Have you given the client X% more in work over the past 6 months? Being able to back that up with data that you’ve been collecting (and hopefully sharing with them) along the way is a great way to make your argument for a higher rate or retainer.
Understanding Your Value
Although it’s critical to know the amount of time you’re putting toward a client, it’s also important to know what that time is worth.
If you’re just starting out, or recently left a full-time role to freelance, it can feel like you are throwing out an arbitrary number for your hourly rate.
Some may say to take your desired income and divide that by 52 weeks, then divide it again by 40 hours a week. But, as a freelancer, you also have overhead and other expenses (like paying for your own benefits) to consider now.
That’s a lot to think about, but this helpful article by creativeLIVE breaks it all down: Infographic: How to Calculate Your Freelance Hourly Rate
This is a great exercise to get a sense of what’s typical in your market, but it’s also smart to do some research.
A quick Google search gives a rough estimate of what someone with your experience and skills might charge. Websites like GlassDoor can provide a glimpse into what some companies are paying contract employees with a similar title. Other sites like PayScale can help you gauge the norm in your area.
Another great source to leverage is the community of people around you! If you have a friend or former colleague whom you feel comfortable talking money with, ask them their thoughts.
Even if they aren’t in a similar position as your own, it’s likely that their company outsources to freelancers, so they may be able to provide you with a range.
Proving the time you’ve spent delivering great work to a client and knowing your worth are the two great pieces of ammo when looking to re-sign or renegotiate a contract.

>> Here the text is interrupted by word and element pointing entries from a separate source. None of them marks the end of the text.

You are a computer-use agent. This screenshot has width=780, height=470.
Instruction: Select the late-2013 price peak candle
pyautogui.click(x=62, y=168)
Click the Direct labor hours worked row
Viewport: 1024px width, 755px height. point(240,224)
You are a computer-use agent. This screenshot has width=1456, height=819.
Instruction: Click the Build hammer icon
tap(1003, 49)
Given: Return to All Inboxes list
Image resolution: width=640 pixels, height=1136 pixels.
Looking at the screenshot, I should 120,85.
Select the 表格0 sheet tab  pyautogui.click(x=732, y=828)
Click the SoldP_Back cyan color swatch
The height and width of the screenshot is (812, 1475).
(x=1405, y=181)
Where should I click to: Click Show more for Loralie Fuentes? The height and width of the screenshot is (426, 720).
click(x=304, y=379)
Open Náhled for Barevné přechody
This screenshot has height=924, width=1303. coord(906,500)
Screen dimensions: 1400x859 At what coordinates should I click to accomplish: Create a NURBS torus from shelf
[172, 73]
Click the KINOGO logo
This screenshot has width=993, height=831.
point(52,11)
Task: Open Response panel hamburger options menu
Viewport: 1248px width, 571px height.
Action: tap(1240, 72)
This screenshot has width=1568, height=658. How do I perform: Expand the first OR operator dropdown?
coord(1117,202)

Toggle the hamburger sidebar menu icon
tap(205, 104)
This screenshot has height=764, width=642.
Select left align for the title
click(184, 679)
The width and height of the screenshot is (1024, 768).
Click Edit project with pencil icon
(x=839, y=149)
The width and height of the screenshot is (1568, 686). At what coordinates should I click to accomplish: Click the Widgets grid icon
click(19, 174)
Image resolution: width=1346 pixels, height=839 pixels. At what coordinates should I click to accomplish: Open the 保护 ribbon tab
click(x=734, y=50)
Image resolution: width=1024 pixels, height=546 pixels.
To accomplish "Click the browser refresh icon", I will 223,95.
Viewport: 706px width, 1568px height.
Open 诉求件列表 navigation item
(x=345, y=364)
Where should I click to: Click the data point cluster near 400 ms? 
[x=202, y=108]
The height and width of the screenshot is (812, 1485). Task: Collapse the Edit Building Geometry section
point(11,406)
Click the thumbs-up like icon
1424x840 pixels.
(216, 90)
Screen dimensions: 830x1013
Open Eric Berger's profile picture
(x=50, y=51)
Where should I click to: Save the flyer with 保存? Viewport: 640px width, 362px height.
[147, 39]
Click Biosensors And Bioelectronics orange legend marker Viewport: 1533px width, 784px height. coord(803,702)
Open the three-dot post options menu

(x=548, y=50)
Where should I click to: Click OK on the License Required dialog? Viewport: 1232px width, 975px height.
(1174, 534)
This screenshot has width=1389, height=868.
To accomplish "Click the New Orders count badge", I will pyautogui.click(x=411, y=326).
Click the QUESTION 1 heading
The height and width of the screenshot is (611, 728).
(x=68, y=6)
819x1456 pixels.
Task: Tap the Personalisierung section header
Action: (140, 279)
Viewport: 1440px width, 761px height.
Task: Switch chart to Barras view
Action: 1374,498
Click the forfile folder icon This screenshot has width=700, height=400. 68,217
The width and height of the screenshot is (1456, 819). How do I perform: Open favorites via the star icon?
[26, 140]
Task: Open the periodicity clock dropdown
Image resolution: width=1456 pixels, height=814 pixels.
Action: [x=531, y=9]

However, there is one other factor.
Regardless of how much expertise you provide, the client still has to recognize that they continue to need that expertise.
The best way to provide a solution is to identify a problem, so don’t be afraid to (politely) point out things that could be improved. Perhaps their website isn’t properly tracking analytics, or maybe their SEO strategy could use a facelift. Social engagement down? We bet we know someone who could take care of that (looking at you).
Be assertive, be respectful, and be confident in your abilities!